Politisasi yang dikenal dengan nama politik teritorial. Suatu geopolitik, dimana masyarakat disegmentasi menurut kapling sosial yang berdasarkan kepentingan. Kepentingan apa?
Tentu saja pertama-tama kepentingan politik. Lalu berimbas ke kepentingan ekonomi dan akhirnya jadi soal kultural. Esensi budaya yang plural dibabat habis dengan pola penyeragaman.
Bagi mereka yang bermain dalam ranah politik (wujud fisiknya adalah partai), teritorialisasi atau segmentasi wilayah sosial seperti itu pada galibnya adalah demi perluasan wilayah kekuasaan (power). Lalu diikuti motif perkuatan (strengthening) serta pelanggengan kekuasaan itu sendiri. Itu saja sih semata-mata, tak kurang tak lebih.

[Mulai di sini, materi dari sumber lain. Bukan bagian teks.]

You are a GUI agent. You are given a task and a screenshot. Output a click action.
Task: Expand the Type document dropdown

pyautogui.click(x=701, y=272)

Dan manakala kekuatan-kekuatan politik terus bermain dalam geopolitik sempit seperti ini yang kerap terjadi adalah salah urus akibat selalu salah tingkah yang berakar dari salah pikirnya sendiri.

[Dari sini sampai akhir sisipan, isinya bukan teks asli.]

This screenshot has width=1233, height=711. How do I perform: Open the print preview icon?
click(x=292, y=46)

Buta warna politik seperti ini mesti segera disudahi. Kalau kita tidak mau terjebak dalam kubangan kebencian akibat salah pikir, salah perpepsi (salah tangkap) terhadap realitas yang sesungguhnya dari kebangsaan Indonesia.

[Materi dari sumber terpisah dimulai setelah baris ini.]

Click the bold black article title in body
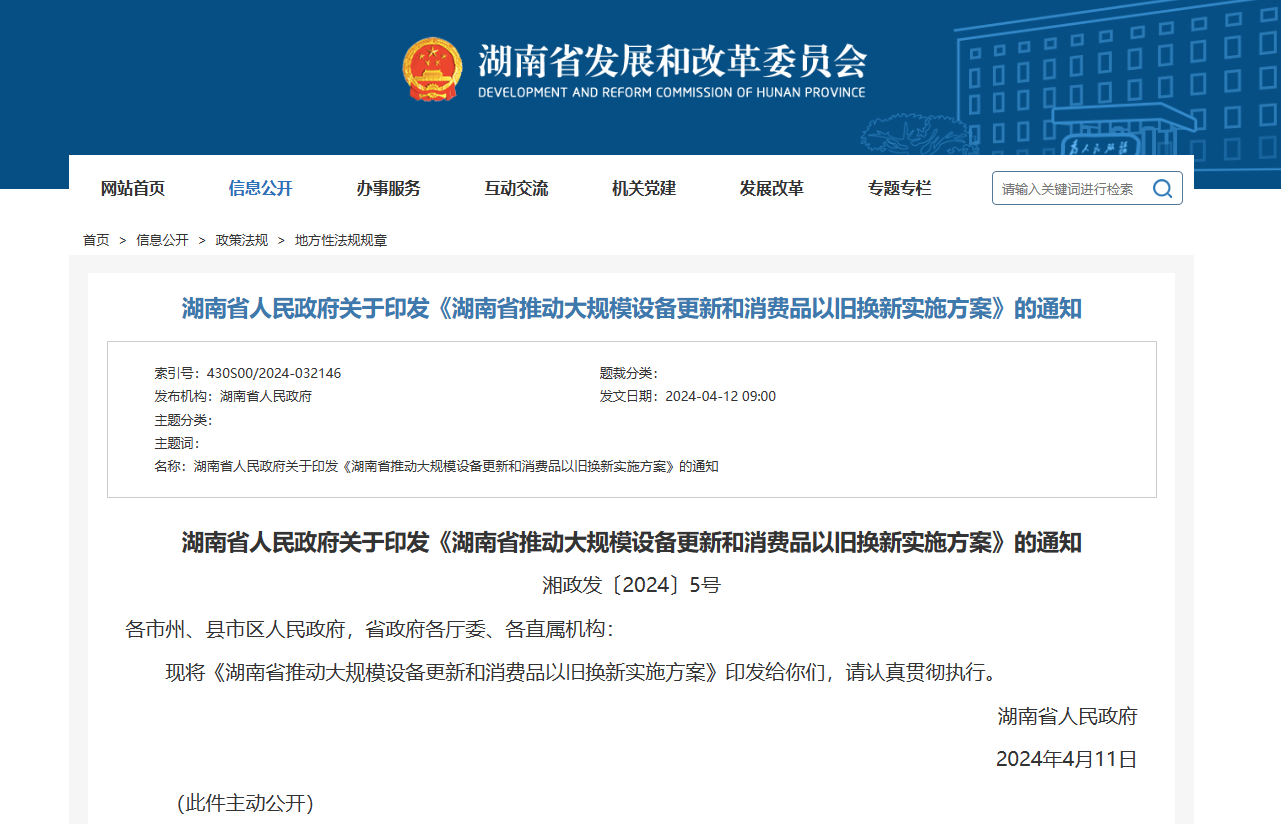pyautogui.click(x=631, y=543)
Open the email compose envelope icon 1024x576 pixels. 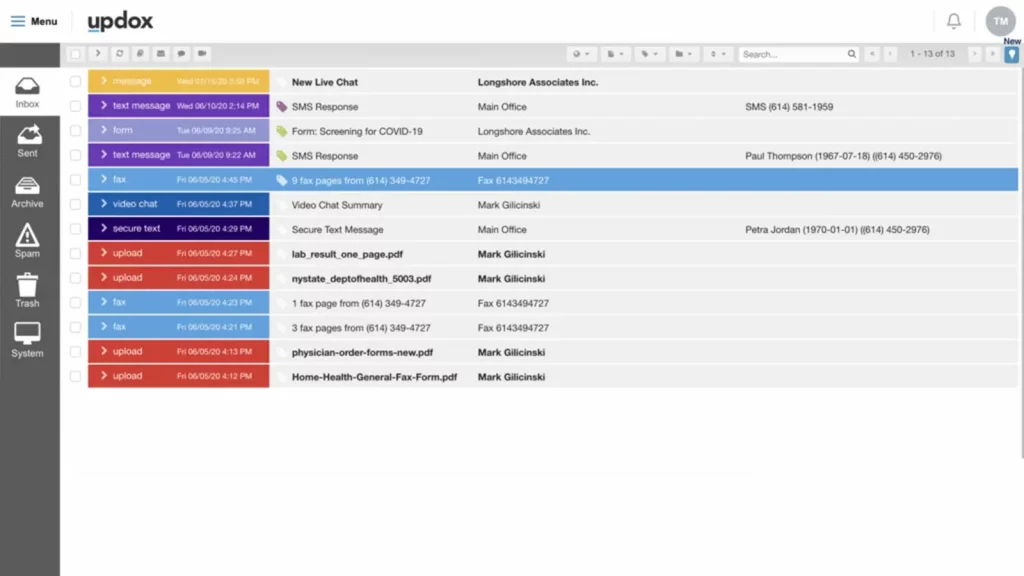click(161, 53)
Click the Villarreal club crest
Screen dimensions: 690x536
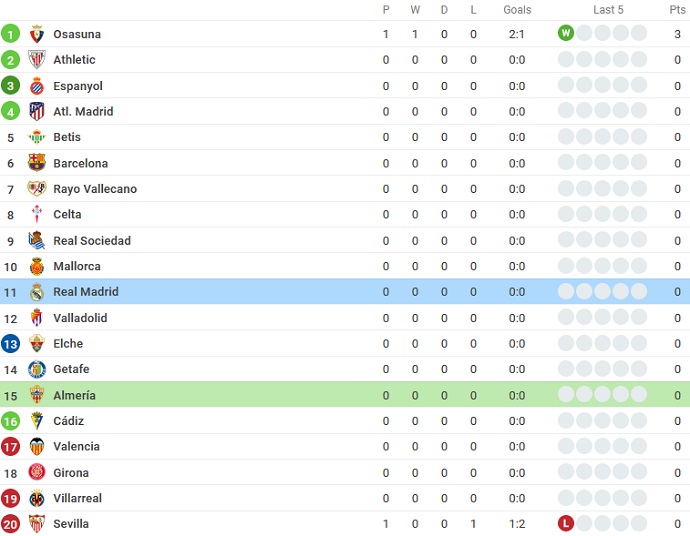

Realitas kebhinekaan yang bak pelangi berwarna-warni bahkan ada nuansa diantara warna-warna dasarnya. Dan itu adalah realitas kebangsaan yang indah. Bagi mereka yang tidak buta warna dan mampu menangkap subtilitas kebudayaan bahkan yang paling halus sekalipun.
Bagaimana supaya kita tidak rabun sehinga bisa mengapresiasi keindahan seperti itu?
Pandidikan demi kecerdasan intelektual, kecerdasan emosional dan kecerdasan moral serta apresiasi keindahan (biasanya dalam kesenian) jika terus diolah dengan benar sejak masa balita bisa mengantarkan kita ke tingkat apresiatif terhadap estetika.
Tahu mana yang benar, baik dan berguna (bagi diri sendiri maupun orang lain), serta mana yang indah. Tapi tak ada kata terlambat untuk belajar. Sekarang adalah selalu saat yang tepat.
Di situlah pentingnya membangun daya kritis. Kemampuan untuk melihat gap, kesenjangan antara yang seharusnya dibanding dengan yang terjadi sekarang. Dan mampu mengartikulasikannya dalam bahasa yang bisa dicerna untuk kemudian ditransmisikan kepada orang lain.
Proses transmisi pesan di ruang kritik yang tersedia di ruang publik yang tak terkooptasi. Yang diikuti oleh para partisipannya sebagai subjek-subjek bebas dan terbuka untuk pencerahan budi.